Su autoridad se vino al piso. Todo esto, al darse cuenta de que su pequeña Gertrudis, quien no hace mucho que aún jugaba con muñecas, estaba más clarita que él en esto de la procedencia de los bebés y otros asuntos relacionados con la sexualidad.
Y, peor aún, iba a ser abuelo. Es como si le hubieran dado con un mazo.
La cólera se adueñó de él. Parecía cegado. Del enojo, las palabras hirientes hacia las hijas, especialmente hacia Susana que había mancillado el honor de la familia, brotaban de su boca como afiladas dagas. Casi sin pensar las lanzaba una tras otra con una rapidez que no daba tiempo a esgrimir argumento alguno.
Lo hecho hecho estaba. No era asunto de buscar culpables, lo convenció su esposa, quien, en todo caso le dijo, palabras menos, palabras más, que ellos eran los culpables.

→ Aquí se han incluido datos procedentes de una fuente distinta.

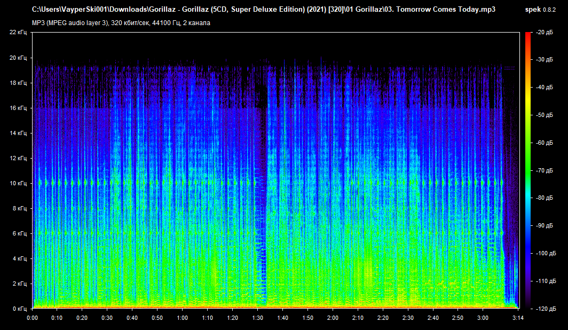Screen dimensions: 568x330
Task: Click the -70 дБ label on color scale
Action: click(x=545, y=170)
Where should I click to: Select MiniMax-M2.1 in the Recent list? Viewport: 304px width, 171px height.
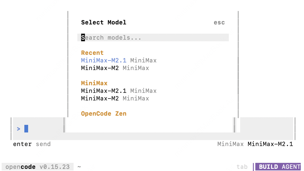tap(104, 60)
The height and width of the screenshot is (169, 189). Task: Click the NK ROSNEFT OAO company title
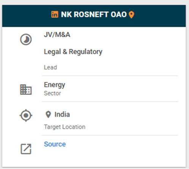click(x=94, y=14)
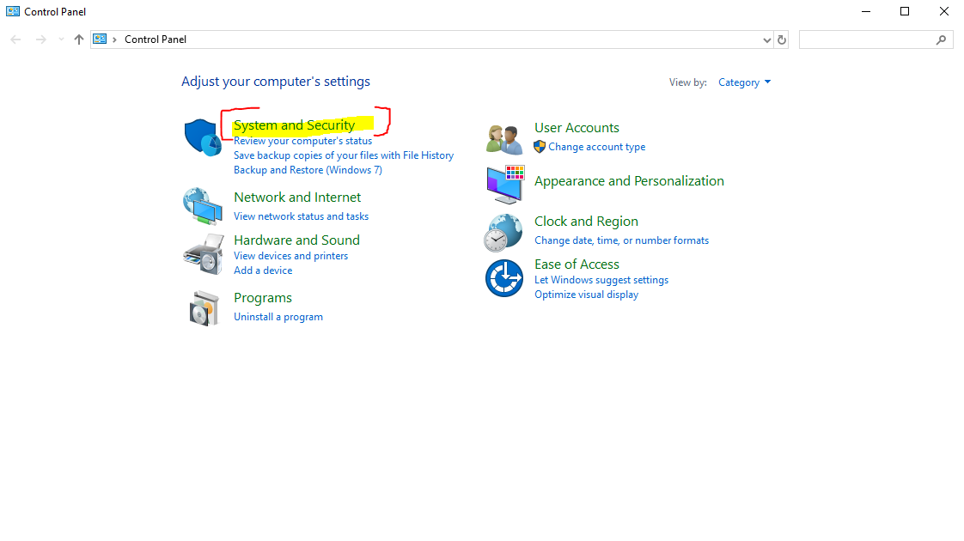This screenshot has width=964, height=541.
Task: Click the Appearance and Personalization monitor icon
Action: (504, 184)
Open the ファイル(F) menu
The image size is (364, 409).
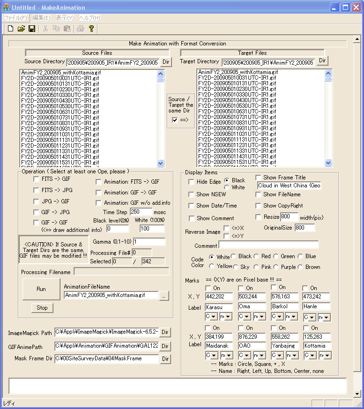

Bueno, Gertrudis, que no tiene pepitas en la lengua, con pelos y señas le explicó, para que no le quede duda de que dominaba el tema y de paso le echó en cara el poco tiempo que dedicaba a la familia. ¿Cómo pretender, entonces, que las nenas no investigaran y exploraran por sí mismas? Sí, en plural.
"Hablemos de sexo, la cigüeña no existe", se está presentando en el teatro ABA, dirigida por Abdiel Tapia Espinal (premio Escena 2015 a mejor director), con la actuación de Carlos Caballero, Mercedes Ochoa, Jeanne Marie Leggiere, Nini De León, Nathalie Zisópulos, Mike Pilisi, Marjorie Morales, Mariluz Espino, María José Fernández y Diego Medina.
Pueden ver esta comedia de ABA producciones artísticas (Anina Horta) de martes a viernes a las 6 p.m. y 8 p.m. Los sábados a las 5 p.m., 7 p.m. y 9 p.m. y los domingos a las 4 p.m., 6 p.m. y 8 p.m.